Friday, 9 September 2016


An sf writer states a premise, then reasons from that premise to generate a story. Poul Anderson's premise of a temporal police force to prevent time travelers from changing the past generates a series of stories about visits to various historical periods where SM Stirling's different premise of a human population mysteriously transported to the remote past generates a trilogy of novels set in what soon becomes an alternative history. Both works assume time travel but, in the case of the Time Patrol series, the time traveling continues throughout the series whereas, in the case of the Nantucket trilogy, it necessarily occurs only once at the beginning of Volume I. Nevertheless, essentially the same conceptual questions arise in both works as recent posts demonstrate.

A writer can also contradict his own premise. It turns out that the real purpose of the Patrol would still have been to hold time to a single course even if there had been no danger of other time travelers changing history. How the Nantucket trilogy pans out remains to be seen at least by this reader.

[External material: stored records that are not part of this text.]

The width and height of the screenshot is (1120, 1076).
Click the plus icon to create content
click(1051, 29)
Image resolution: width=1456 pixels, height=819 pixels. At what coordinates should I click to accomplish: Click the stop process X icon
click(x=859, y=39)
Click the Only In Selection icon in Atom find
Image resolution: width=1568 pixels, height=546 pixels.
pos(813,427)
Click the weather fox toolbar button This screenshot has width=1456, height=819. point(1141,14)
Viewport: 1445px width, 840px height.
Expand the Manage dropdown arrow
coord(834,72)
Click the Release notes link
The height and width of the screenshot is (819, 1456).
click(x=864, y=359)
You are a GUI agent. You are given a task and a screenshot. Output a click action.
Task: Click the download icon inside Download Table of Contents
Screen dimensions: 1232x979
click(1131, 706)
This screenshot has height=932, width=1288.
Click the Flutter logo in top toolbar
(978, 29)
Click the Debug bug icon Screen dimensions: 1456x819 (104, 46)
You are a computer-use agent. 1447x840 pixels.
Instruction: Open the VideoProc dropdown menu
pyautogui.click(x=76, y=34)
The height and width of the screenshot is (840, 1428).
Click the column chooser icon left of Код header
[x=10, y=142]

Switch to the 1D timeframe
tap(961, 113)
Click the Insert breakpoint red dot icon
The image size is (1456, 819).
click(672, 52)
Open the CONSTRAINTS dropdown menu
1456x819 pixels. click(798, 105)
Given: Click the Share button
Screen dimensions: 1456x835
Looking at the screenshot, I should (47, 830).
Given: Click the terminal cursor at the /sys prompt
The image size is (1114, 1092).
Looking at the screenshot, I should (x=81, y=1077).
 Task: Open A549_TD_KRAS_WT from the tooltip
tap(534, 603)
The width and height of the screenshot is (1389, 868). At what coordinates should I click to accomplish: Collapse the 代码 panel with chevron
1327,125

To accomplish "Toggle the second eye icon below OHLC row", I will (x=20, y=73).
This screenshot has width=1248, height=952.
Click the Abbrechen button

Stirling's premise of a slave-owning society prospering and becoming powerful precludes the early overthrow of such a society, plausible though such an overthrow would have been. Stirling fearlessly follows his premise all the way to world domination by the Draka although he does allow other human beings to remain free off Earth and in alternative universes - which gives us a link to the premise of the Nantucket trilogy.

1 comment:

Sean M. Brooks said...

Kaor, Paul!

I agree with what you said about S.M. Stirling's Draka books about an ideologically motivated or based slave owning society. The Draka and their Domination richly deserved to be violently overthrown!

I do wish the legal difficulties I think Stirling had with one of his publishers had not prevented him from writing or publishing a sequel to DRAKON, which I think he planned to call UNTO US A CHILD. About Gwen Igolfsson's clone daughter.